E chi lavora quotidianamente per la promozione del calcio femminile è Laure Boulleau, ex difensore del Psg e della Nazionale francese e oggi coordinatrice sportiva del Paris Saint-Germain. “L’emozione di questo Mondiale per me è stata vedere lo stadio pieno alla prima partita della Francia, perché otto anni fa non avrei potuto immaginare una cosa del genere quando ho giocato io i mondiali. C’è stata un’attenzione dei media e degli sponsor superiore alle attese. Eppure non resta facile per le donne esistere anche in un club come il Paris Saint Germain. Dobbiamo provare che possiamo portare qualcosa ai club e che meritiamo rispetto“.
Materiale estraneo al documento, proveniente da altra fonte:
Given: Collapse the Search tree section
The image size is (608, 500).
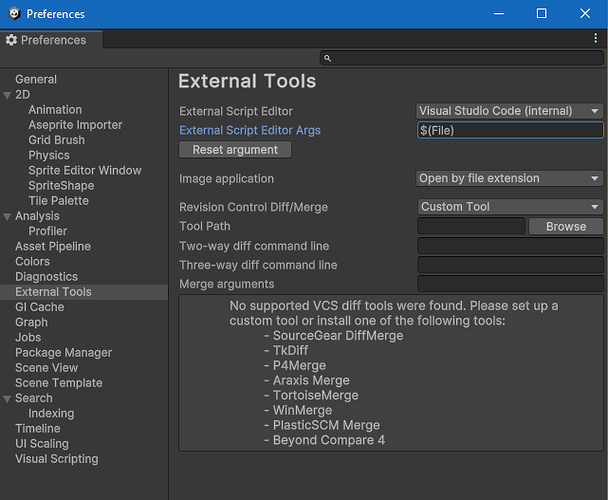Looking at the screenshot, I should [x=8, y=398].
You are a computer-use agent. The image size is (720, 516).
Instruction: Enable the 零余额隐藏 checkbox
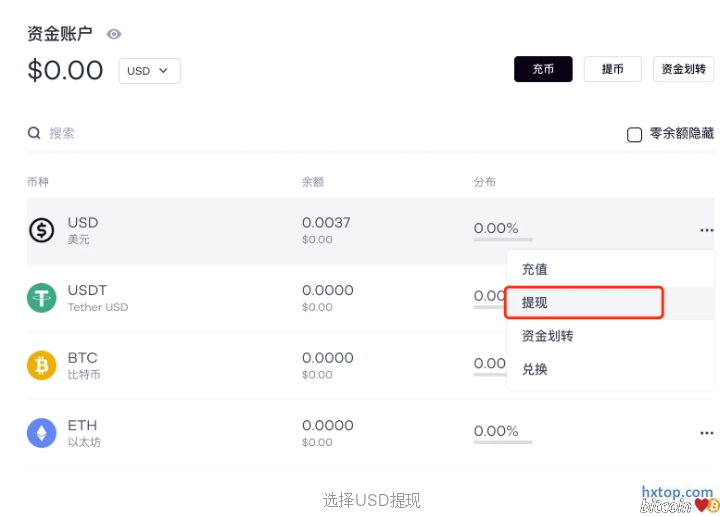[x=634, y=134]
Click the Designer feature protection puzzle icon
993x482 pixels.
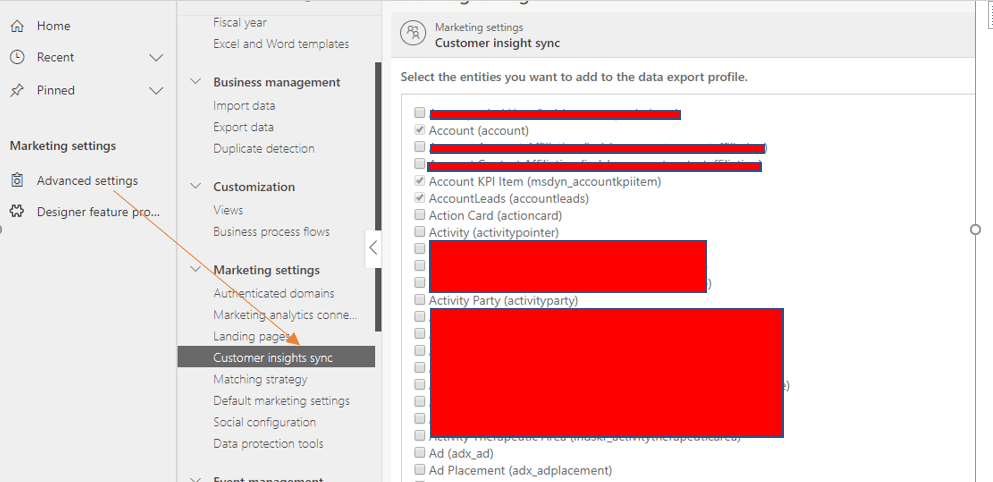[x=17, y=212]
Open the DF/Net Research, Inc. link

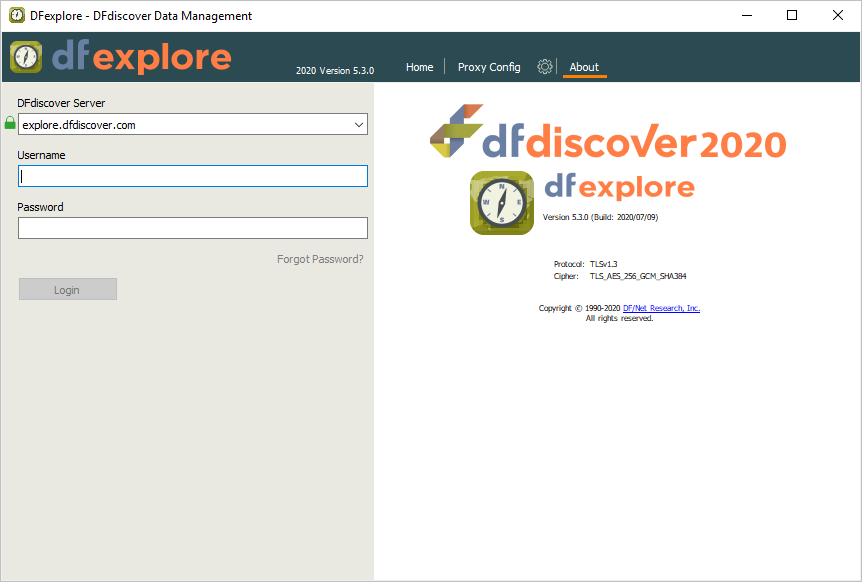click(661, 308)
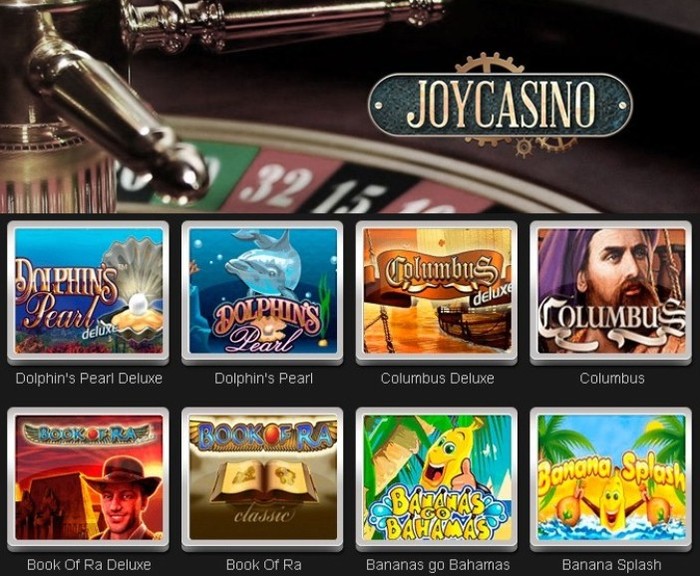Open the Banana Splash game icon
Viewport: 700px width, 576px height.
611,478
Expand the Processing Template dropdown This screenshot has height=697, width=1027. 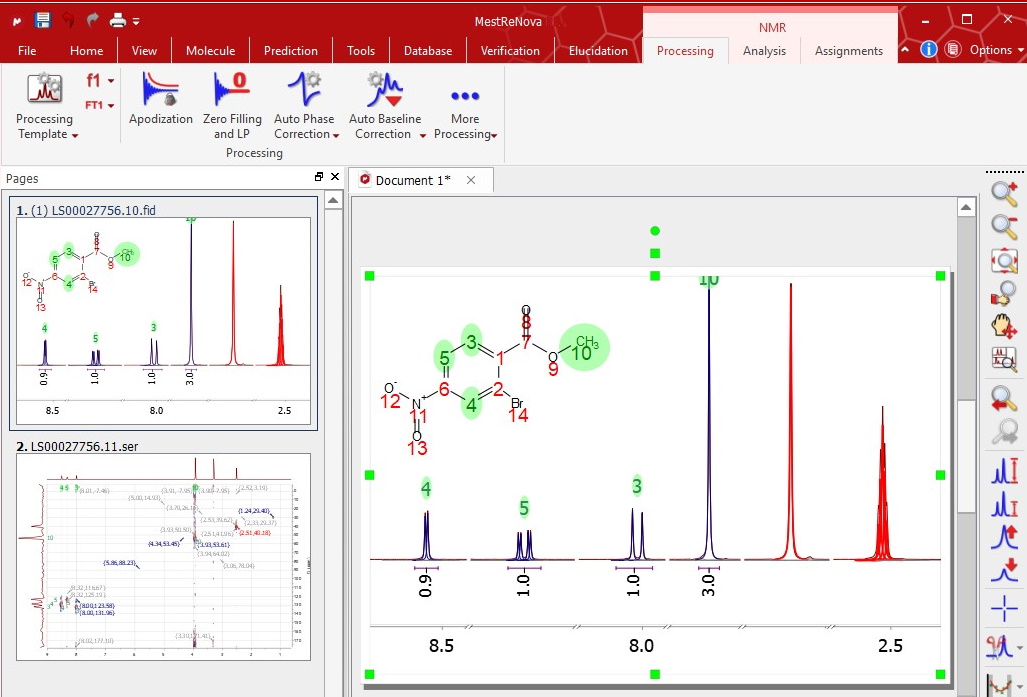click(75, 135)
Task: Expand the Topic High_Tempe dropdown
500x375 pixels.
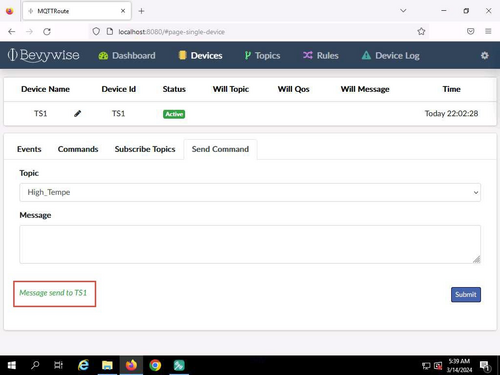Action: point(250,192)
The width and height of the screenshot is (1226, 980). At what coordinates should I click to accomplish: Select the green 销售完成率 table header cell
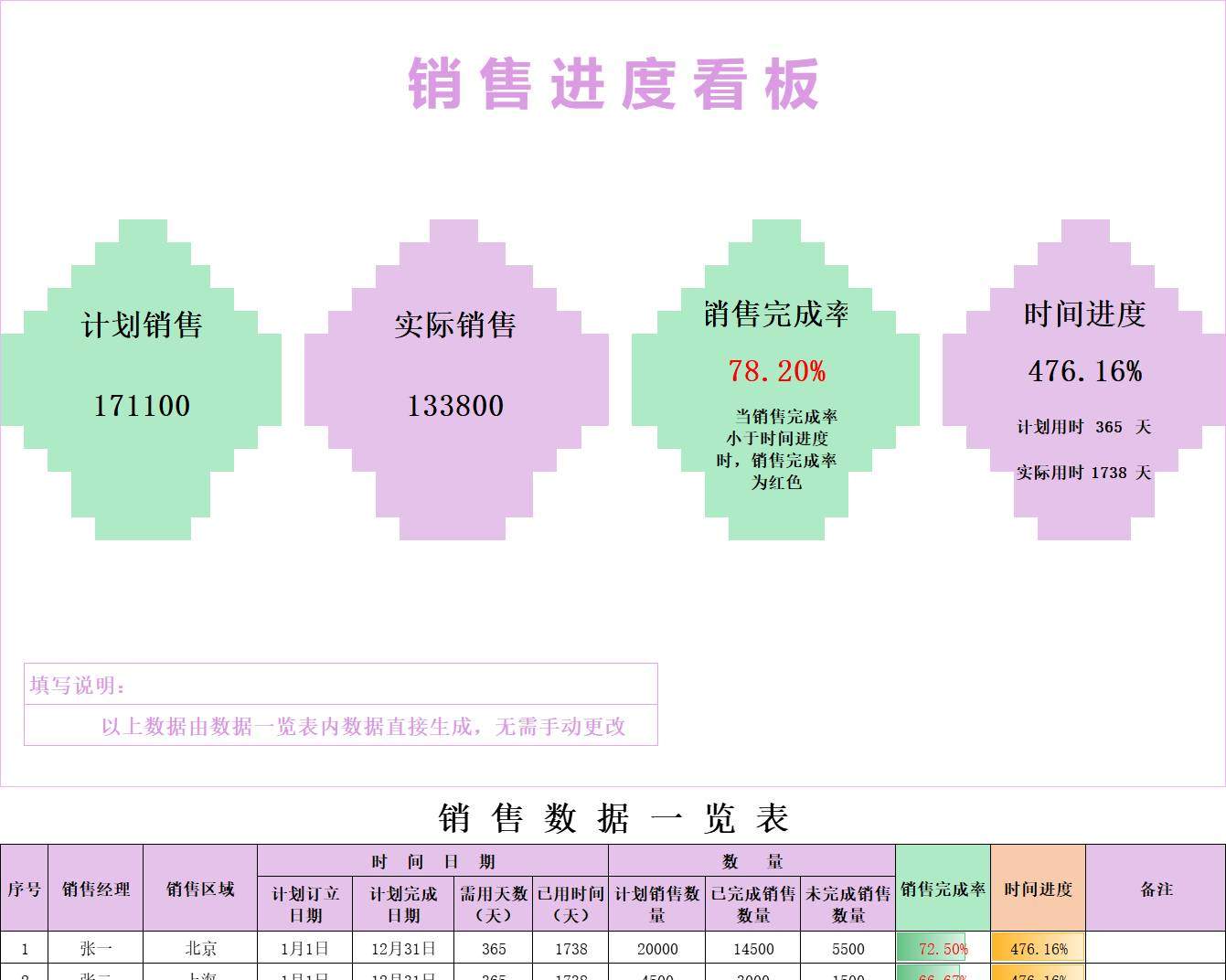point(943,889)
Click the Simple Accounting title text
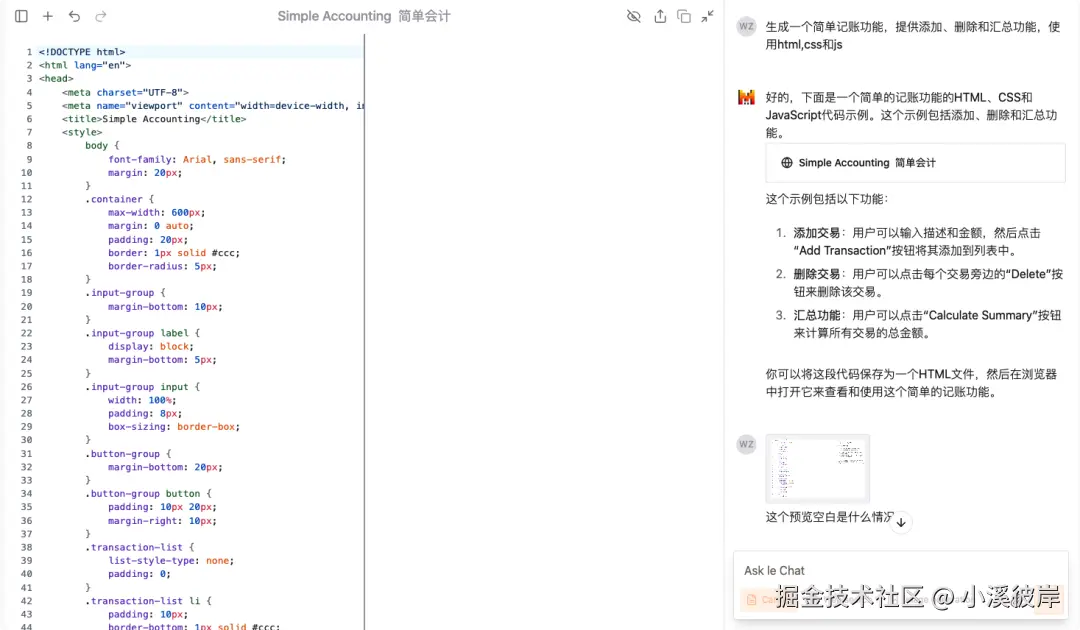Image resolution: width=1080 pixels, height=630 pixels. click(x=362, y=16)
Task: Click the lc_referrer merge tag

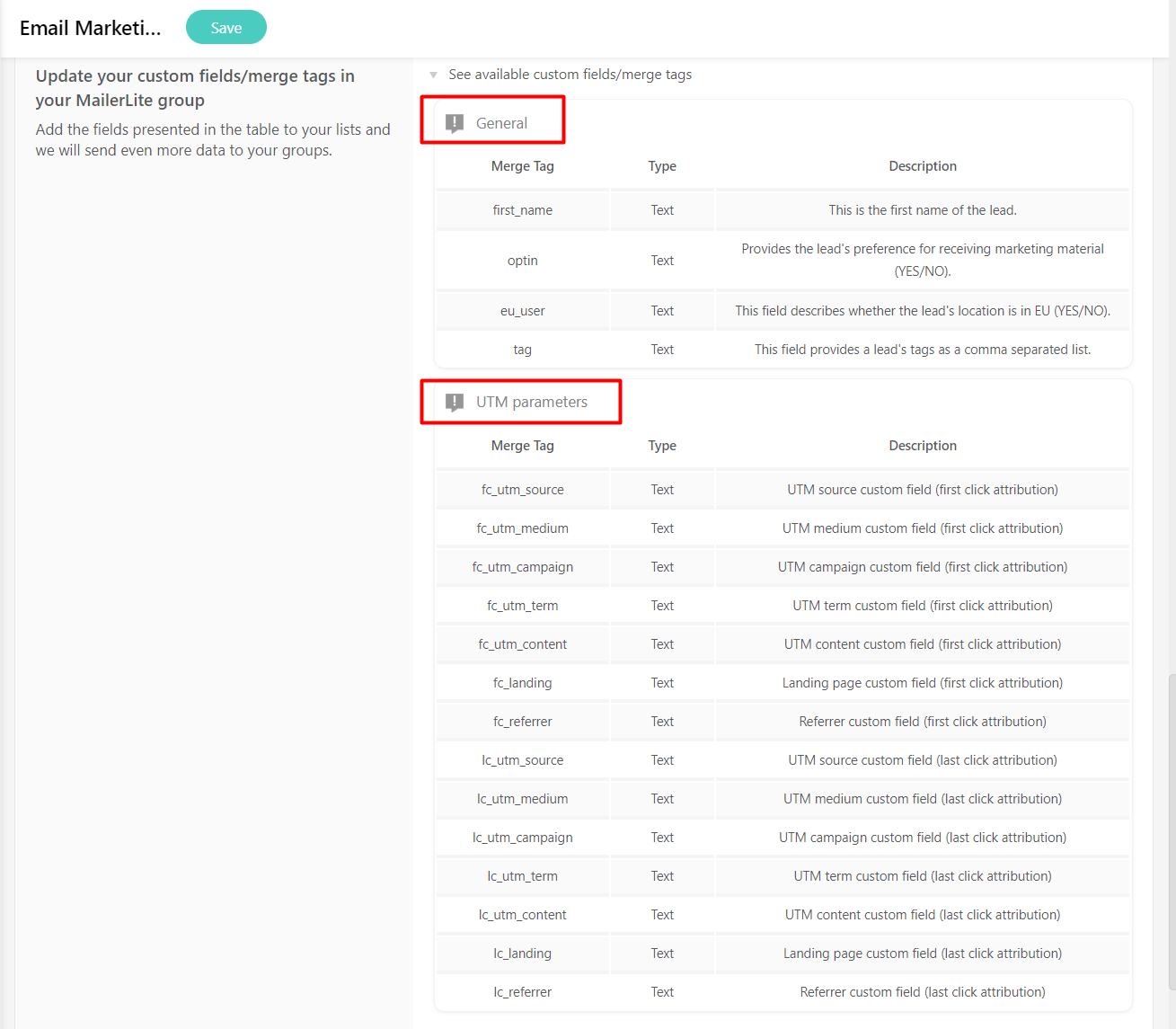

E a chiudere con una chiamata alle armi, ognuno per le proprie competenze, è la vulcanica LeBlanc che guardando dritto negli occhi la platea ha dichiarato: “Bisogna cambiare la a percezione del cacio femminile. Bisogna raccontare le storie, far vedere le partite, avere l’attenzione della stampa. Bisogna non vederlo più come un costo ma come un’opportunità. Ognuno di noi può giocare un ruolo in questo cammino del movimento del calcio femminile. Non bisogna salite sul treno che va. In questo momento bisogna essere quelli che guidano e gestiscono il cambiamento. Quando racconterete quello che abbiamo detto, non fatelo solo per dovere. Fatelo perché ci credete e per essere parte di questo cambiamento”.